Blockbuster (NYSE:BBI) filed its 10-K annual report yesterday, and the opening paragraph of Item 7 is enough to make a sturdy investor queasy.

The term "going concern" is mentioned three times. The $250 million revolving credit facility that the company announced last week is not a done deal.

In the company's own words:

The obligation of the lenders to fund the $250 million revolving credit facility and effectuate such amendments is subject to the satisfaction of certain conditions set forth in the amendment.
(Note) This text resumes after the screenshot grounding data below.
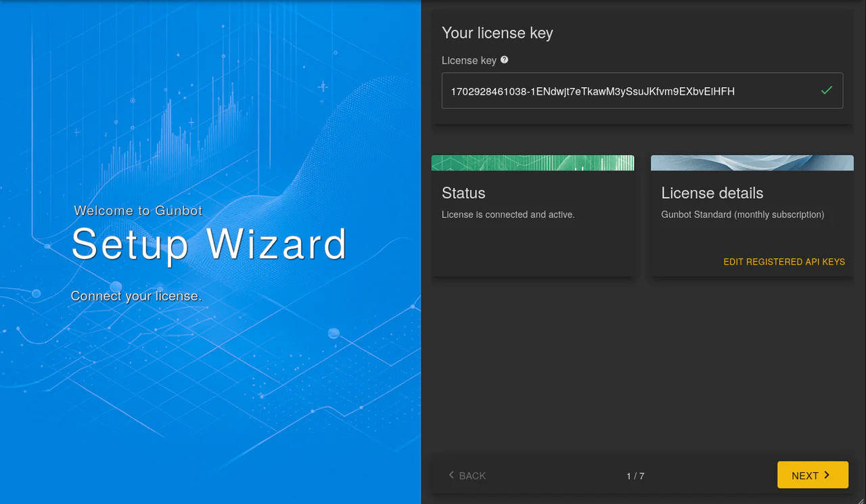Open EDIT REGISTERED API KEYS
Screen dimensions: 866x504
pyautogui.click(x=784, y=262)
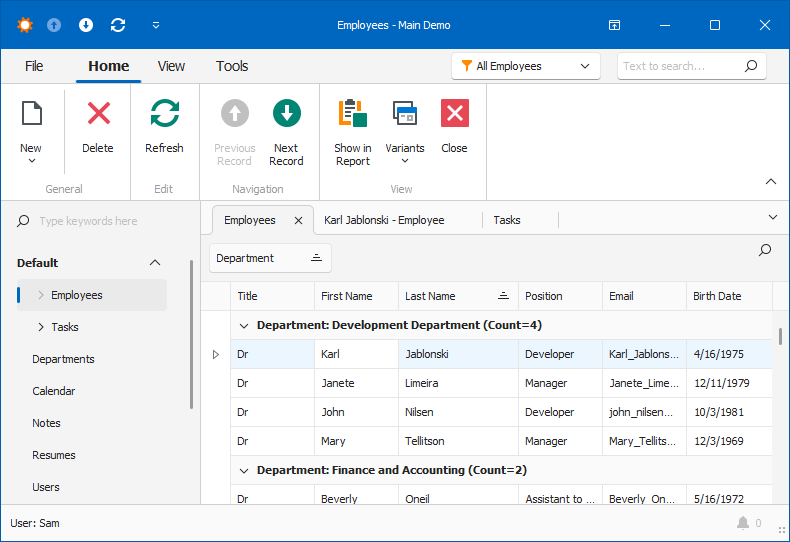The height and width of the screenshot is (542, 790).
Task: Open the View ribbon tab
Action: click(171, 66)
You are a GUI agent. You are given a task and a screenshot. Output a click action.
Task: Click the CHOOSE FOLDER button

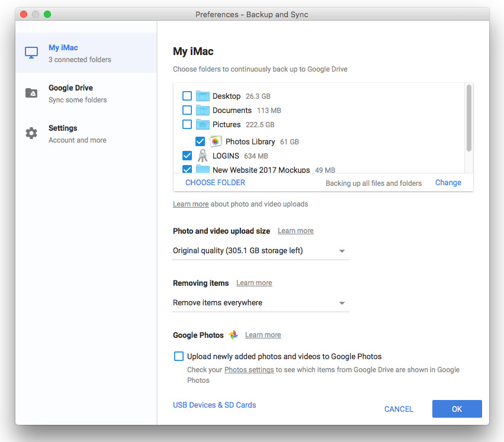(215, 182)

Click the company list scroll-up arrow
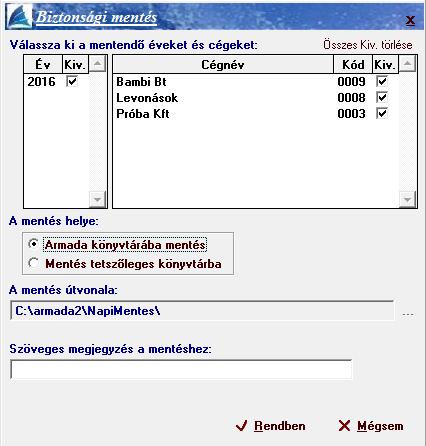click(407, 63)
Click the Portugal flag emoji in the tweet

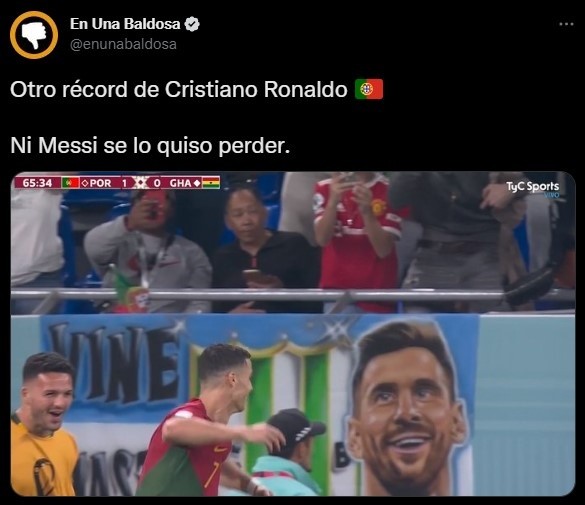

While we believe that all such conditions will be met and that we will be in a position to close on the amended credit facility on or about May 11, 2009, there can be no assurance regarding these matters.

No shirt, no shoes = no service?

Blockbuster has never been afraid to dream big. It had no problem diving into a price war with Netflix (NASDAQ:NFLX) and Wal-Mart (NYSE:WMT) in the nascent mail rental business a couple of years ago. Recent moves include striking a video-on-demand distribution deal with TiVo (NASDAQ:TIVO), a push for in-store kiosks that load digital media through NCR (NYSE:NCR) machines, and a concert ticketing partnership with Live Nation (NYSE:LYV).

Even critics should concede that Blockbuster is taking steps to move its model in the right direction. With movie theaters having a record 2009 so far, it bodes well for the DVD release slate in the coming months.

Unfortunately, you can't dream on a Free Parking space in Corporate America.

Blockbuster believes that it will be able to land the required liquidity boost next month, but nervous investors aren't so sure. They bid the stock down by as much as 16% today.

The entertainment retailer's heart is in the right place. Let's hope it can pay the tollbooth in time to keep it beating.